YOUR GOAL
List every line in the records below that contains the string "Task", matching uppercase and lowercase exactly.

PROVIDED ENTRIES
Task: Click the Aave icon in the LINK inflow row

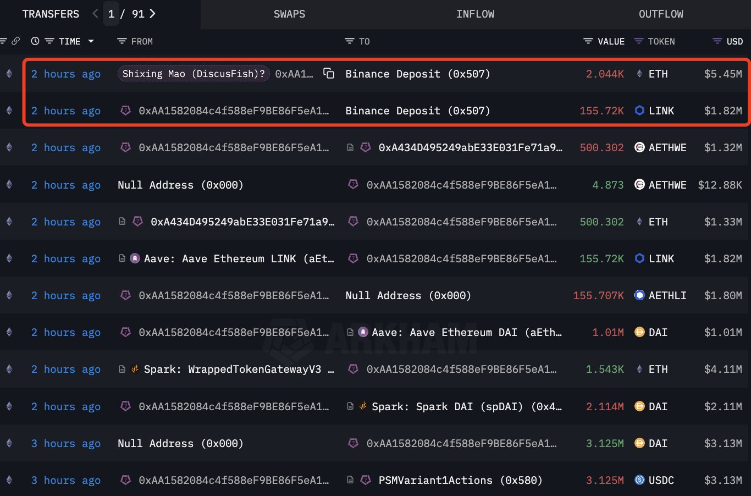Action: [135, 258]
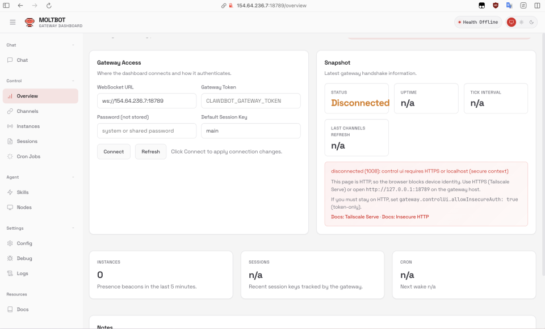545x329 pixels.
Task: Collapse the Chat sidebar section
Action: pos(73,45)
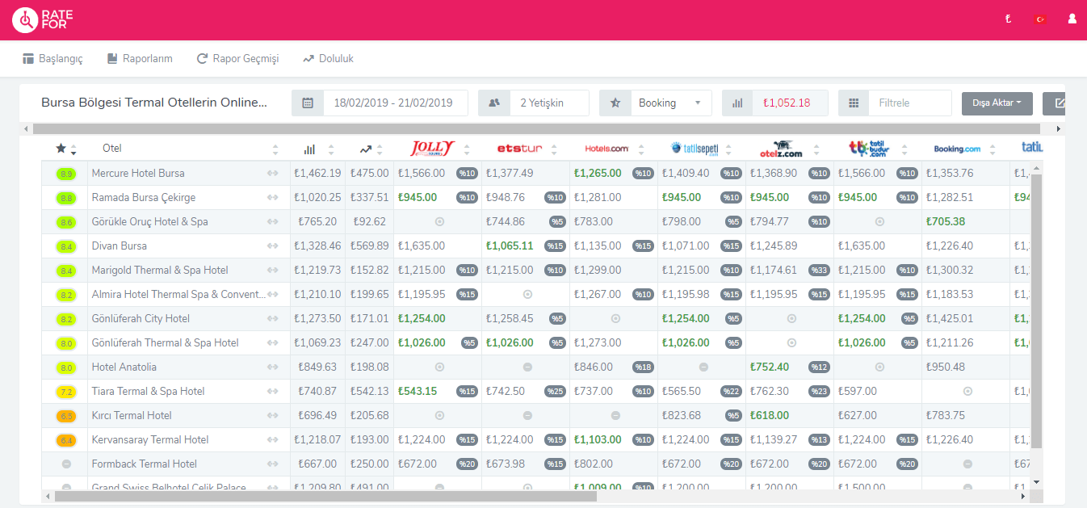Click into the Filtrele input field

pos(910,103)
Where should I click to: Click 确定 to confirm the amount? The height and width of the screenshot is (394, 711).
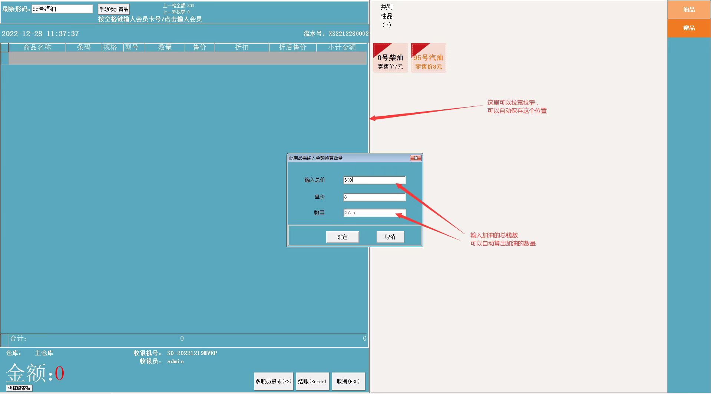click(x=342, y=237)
...
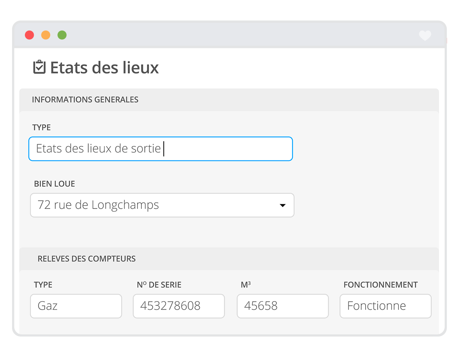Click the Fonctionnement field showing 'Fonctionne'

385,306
==
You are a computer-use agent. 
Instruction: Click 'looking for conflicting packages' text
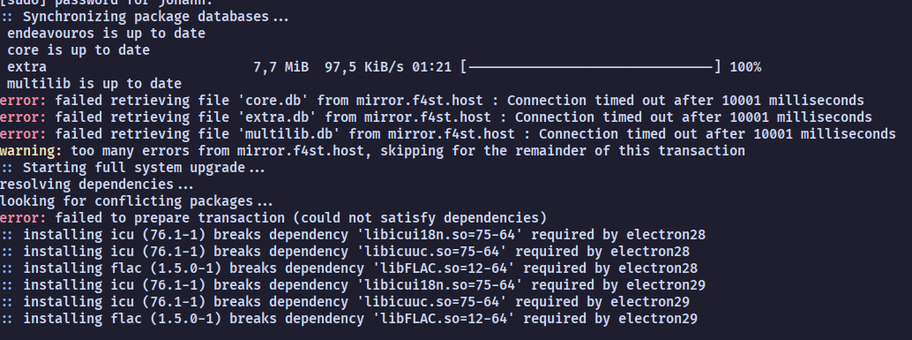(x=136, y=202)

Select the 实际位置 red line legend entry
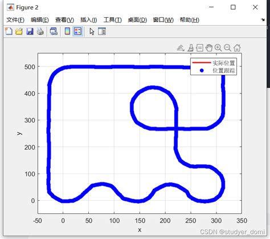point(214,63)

RESULT OF THIS EXERCISE
Task: Click the Aave icon in the LINK inflow row
Task: Collapse the Chat sidebar section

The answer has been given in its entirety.